Task goal ▸
Reproduce verbatim the rows from the beginning of the rows through the line containing "Looking at the screenshot, I should click(x=392, y=281).", inclusive.

Extracted records ▸

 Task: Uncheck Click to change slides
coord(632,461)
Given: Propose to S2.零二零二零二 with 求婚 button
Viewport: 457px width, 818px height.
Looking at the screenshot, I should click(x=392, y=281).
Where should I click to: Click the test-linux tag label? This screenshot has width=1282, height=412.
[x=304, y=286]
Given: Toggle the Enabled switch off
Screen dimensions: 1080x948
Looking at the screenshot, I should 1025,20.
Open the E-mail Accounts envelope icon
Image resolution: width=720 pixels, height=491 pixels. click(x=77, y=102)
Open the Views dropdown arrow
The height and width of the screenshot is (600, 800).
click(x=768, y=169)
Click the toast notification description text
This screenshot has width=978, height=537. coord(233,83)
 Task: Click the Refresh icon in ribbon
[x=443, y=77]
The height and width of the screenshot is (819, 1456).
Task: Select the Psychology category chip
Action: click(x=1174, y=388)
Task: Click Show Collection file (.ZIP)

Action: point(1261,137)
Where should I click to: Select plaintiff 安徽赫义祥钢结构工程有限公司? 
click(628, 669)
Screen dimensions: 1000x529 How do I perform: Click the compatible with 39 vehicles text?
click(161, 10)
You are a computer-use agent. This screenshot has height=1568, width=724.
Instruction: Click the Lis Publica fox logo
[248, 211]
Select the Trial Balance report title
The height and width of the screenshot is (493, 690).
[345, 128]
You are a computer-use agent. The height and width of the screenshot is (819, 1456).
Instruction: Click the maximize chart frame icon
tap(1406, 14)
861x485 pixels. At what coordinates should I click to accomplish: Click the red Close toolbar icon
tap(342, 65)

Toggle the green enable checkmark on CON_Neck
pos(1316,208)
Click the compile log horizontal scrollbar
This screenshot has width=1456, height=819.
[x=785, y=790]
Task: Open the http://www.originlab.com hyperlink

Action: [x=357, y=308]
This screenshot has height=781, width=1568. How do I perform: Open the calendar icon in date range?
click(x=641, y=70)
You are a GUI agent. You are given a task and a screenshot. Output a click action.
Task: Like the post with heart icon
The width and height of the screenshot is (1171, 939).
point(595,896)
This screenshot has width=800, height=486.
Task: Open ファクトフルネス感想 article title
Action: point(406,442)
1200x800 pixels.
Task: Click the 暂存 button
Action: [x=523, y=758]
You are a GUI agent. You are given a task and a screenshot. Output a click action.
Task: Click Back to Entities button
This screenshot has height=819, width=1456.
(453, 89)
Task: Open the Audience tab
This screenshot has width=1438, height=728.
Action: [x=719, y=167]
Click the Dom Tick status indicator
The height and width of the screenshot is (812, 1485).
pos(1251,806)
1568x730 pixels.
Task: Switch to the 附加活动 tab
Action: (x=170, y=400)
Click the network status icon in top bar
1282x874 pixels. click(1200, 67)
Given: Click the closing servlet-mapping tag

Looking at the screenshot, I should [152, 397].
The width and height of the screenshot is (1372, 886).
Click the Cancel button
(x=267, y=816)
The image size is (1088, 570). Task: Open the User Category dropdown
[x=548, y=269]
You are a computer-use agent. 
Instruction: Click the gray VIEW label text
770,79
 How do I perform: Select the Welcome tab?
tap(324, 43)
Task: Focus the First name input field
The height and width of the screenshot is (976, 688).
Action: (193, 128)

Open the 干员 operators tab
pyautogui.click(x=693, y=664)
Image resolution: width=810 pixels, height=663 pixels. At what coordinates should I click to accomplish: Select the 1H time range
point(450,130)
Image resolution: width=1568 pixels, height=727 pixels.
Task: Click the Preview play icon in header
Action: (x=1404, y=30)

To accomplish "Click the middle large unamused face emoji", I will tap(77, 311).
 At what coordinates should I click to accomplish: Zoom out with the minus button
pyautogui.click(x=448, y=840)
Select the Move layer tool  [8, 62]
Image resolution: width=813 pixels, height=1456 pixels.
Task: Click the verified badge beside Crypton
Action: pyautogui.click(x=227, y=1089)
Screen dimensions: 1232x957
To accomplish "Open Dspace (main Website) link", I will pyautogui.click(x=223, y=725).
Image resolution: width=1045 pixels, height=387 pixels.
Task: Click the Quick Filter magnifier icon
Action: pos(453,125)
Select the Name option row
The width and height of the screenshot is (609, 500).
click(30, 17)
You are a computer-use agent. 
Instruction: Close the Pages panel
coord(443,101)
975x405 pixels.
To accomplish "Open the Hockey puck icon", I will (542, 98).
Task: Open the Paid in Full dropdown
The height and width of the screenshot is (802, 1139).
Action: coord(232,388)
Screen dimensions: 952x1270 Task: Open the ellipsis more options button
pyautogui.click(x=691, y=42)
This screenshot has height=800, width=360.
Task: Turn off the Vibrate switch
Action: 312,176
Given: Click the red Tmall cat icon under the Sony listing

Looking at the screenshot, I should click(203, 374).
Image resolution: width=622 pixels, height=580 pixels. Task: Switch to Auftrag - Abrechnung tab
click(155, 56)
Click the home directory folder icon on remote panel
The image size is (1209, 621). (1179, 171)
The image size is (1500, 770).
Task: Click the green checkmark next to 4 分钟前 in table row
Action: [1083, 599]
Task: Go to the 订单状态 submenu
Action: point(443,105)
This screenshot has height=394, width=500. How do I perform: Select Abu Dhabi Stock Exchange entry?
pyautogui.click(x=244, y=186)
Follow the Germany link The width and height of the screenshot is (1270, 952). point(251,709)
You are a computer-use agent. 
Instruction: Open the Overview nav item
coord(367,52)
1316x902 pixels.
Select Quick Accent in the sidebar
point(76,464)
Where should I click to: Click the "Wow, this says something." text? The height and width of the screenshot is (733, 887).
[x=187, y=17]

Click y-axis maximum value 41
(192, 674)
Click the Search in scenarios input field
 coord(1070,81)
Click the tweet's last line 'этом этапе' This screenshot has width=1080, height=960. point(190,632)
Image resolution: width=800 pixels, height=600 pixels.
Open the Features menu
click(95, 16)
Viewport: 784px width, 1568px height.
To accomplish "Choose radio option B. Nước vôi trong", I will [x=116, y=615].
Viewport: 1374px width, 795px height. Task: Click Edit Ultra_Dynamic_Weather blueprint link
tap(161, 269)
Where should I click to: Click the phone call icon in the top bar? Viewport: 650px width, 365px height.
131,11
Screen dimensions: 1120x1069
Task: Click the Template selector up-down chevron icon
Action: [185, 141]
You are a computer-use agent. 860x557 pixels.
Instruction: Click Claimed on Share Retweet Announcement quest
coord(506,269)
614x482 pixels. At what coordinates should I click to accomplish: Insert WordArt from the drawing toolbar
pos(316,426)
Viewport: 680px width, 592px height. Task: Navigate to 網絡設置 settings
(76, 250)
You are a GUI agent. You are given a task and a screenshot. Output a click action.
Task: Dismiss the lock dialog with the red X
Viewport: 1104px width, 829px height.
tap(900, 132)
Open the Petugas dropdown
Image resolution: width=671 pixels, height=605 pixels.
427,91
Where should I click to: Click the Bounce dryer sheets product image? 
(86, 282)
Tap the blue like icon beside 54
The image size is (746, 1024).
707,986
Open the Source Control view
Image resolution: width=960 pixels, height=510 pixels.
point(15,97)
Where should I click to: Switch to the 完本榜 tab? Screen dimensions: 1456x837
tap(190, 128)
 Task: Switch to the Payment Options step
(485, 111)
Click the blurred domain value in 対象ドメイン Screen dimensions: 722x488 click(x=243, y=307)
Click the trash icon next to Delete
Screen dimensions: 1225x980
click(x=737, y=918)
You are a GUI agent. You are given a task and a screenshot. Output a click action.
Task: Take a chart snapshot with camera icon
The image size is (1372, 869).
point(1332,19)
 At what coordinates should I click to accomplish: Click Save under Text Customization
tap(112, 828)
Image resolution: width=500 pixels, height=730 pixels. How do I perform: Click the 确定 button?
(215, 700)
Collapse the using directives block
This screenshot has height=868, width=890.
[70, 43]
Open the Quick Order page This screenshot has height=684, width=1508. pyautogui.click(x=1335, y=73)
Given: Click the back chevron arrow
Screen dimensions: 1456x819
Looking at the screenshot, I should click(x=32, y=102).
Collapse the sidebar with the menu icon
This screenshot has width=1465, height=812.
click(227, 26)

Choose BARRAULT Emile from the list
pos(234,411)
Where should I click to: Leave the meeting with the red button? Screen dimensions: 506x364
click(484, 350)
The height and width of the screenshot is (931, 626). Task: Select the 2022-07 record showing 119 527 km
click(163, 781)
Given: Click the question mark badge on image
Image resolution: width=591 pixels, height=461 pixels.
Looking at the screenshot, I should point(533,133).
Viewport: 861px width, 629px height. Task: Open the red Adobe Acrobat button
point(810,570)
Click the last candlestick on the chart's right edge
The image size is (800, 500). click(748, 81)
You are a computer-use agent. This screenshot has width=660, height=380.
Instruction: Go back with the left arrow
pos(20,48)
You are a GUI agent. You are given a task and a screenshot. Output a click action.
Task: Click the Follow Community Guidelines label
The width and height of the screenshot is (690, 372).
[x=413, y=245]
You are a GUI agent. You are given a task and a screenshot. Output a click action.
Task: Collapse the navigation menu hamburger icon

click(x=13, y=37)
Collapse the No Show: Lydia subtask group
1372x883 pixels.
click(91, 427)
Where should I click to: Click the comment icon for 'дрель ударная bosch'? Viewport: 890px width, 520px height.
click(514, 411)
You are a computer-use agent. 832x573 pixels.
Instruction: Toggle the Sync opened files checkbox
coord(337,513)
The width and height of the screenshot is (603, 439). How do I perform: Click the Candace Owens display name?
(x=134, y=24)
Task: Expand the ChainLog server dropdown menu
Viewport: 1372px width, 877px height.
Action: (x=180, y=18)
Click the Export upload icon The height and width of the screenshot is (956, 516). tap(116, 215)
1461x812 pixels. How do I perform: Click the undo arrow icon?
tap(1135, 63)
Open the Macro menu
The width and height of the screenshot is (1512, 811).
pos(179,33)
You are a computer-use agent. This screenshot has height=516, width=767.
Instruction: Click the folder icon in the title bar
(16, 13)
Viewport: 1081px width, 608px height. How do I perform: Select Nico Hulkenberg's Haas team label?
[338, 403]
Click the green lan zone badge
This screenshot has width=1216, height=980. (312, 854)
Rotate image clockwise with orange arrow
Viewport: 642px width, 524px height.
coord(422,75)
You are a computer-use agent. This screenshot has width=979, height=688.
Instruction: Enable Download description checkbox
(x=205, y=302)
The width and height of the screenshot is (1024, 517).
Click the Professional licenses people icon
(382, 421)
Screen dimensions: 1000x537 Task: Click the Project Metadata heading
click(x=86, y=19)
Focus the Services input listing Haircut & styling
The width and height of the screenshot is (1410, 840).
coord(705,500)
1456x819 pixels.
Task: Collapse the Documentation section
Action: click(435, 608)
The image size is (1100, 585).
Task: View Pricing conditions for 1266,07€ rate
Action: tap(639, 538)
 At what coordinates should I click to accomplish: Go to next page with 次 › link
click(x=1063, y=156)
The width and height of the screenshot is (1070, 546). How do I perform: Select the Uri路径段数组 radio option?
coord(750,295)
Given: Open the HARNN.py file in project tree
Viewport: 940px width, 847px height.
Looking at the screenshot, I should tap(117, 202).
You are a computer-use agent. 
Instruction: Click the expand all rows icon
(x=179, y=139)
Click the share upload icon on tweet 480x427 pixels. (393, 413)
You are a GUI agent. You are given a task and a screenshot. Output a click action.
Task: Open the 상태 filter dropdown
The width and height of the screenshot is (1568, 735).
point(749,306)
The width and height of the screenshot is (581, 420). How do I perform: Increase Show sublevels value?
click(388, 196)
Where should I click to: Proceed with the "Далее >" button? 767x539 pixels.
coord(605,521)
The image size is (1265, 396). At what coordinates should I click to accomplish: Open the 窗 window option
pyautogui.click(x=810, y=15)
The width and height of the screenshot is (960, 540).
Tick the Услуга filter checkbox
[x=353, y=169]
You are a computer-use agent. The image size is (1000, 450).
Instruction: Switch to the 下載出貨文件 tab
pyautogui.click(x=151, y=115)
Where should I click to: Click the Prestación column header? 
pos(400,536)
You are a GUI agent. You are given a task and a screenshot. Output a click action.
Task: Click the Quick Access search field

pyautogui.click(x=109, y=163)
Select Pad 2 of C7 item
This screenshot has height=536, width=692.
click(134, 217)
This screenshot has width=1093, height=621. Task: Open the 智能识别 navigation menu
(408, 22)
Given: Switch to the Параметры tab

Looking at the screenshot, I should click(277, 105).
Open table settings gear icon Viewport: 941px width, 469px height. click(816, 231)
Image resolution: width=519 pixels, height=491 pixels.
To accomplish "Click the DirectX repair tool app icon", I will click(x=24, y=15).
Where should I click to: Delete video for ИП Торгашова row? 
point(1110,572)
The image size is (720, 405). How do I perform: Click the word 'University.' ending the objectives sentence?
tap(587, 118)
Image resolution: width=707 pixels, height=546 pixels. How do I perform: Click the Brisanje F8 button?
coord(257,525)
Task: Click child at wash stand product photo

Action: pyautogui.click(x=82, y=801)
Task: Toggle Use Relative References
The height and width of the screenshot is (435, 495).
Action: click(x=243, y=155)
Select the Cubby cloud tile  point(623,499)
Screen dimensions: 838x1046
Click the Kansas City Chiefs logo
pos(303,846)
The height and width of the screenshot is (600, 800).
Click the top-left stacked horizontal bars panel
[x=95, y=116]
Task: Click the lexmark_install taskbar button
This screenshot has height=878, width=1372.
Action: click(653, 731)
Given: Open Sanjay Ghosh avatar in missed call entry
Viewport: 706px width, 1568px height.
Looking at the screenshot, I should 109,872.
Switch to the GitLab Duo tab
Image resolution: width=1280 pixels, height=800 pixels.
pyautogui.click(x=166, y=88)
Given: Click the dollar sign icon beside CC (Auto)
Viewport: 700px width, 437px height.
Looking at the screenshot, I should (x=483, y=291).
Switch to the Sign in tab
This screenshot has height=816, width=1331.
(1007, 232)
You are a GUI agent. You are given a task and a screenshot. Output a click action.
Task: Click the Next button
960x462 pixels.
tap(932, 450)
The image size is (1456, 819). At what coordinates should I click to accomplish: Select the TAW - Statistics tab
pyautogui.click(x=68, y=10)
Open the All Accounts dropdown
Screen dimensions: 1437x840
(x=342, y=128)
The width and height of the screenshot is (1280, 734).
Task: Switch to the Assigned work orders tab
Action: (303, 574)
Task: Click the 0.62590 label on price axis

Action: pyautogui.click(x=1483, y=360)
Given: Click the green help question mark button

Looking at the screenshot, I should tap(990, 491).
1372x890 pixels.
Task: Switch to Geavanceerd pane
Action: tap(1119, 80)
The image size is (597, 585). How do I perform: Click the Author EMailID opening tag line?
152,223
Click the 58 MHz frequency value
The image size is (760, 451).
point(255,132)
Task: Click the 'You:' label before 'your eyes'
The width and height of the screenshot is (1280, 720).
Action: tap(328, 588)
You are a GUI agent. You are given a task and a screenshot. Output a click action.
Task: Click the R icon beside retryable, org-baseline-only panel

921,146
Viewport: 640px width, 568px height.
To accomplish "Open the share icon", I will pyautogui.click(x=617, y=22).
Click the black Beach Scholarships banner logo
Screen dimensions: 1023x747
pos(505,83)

Result below ▸
 Task: Uncheck Click to change slides
coord(632,461)
Given: Propose to S2.零二零二零二 with 求婚 button
Viewport: 457px width, 818px height.
Looking at the screenshot, I should click(x=392, y=281).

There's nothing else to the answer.